-- Records shown --
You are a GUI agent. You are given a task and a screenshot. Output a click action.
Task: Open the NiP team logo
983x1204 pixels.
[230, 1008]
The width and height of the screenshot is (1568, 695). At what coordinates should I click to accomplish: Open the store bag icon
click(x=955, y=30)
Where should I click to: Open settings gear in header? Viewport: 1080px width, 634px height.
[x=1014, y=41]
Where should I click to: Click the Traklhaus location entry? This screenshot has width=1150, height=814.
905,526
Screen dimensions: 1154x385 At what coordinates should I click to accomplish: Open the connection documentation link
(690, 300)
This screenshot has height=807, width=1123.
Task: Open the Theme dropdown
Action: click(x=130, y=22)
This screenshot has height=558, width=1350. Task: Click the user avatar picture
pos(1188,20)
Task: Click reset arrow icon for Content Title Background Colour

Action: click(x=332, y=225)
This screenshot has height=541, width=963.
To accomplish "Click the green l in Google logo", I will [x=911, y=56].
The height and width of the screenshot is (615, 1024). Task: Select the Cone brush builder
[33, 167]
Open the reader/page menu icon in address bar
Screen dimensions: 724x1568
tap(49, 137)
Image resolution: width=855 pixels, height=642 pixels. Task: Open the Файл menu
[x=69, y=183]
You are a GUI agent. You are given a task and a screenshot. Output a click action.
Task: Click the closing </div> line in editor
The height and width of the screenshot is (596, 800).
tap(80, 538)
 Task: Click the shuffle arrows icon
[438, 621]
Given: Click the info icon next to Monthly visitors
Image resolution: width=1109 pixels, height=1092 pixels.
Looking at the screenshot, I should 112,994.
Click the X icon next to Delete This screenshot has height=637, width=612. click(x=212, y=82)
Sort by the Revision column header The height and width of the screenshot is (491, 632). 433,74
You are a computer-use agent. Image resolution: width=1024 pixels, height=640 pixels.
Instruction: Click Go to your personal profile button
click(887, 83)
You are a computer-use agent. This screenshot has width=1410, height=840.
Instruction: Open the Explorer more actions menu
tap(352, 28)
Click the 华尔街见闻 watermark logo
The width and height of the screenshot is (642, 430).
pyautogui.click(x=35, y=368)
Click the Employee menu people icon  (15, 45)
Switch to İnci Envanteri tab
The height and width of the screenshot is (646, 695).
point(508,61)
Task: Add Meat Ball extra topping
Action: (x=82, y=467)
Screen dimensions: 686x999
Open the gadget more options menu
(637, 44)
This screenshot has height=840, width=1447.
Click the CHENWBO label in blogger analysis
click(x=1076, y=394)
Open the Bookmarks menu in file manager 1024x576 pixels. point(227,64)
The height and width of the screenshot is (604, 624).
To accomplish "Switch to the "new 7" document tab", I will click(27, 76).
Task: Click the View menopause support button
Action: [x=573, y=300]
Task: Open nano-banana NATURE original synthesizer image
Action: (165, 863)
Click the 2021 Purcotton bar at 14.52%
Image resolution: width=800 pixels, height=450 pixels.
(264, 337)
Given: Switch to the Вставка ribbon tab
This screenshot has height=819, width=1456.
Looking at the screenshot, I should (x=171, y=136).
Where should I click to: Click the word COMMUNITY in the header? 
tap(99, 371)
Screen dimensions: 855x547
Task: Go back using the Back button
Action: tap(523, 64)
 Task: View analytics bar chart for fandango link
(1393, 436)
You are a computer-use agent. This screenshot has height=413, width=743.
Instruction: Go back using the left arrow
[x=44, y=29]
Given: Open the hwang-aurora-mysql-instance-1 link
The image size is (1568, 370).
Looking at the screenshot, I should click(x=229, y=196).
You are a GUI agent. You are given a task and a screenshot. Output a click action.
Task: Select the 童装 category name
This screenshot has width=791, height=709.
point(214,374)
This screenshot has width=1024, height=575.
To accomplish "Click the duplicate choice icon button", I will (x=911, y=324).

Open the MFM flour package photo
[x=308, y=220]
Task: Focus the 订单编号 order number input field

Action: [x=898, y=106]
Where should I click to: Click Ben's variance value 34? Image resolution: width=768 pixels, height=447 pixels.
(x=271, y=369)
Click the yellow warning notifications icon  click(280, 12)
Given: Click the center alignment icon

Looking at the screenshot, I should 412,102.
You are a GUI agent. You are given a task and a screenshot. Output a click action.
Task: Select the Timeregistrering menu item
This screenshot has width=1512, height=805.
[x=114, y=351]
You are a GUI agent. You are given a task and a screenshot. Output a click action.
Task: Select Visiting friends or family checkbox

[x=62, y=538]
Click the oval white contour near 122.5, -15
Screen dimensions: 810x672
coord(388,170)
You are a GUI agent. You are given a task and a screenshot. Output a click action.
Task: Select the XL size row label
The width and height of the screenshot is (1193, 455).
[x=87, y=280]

-- Problem requirements --
Your answer should be only the number of lines in the entries above that hold the string "computer".

-- Answer area --
3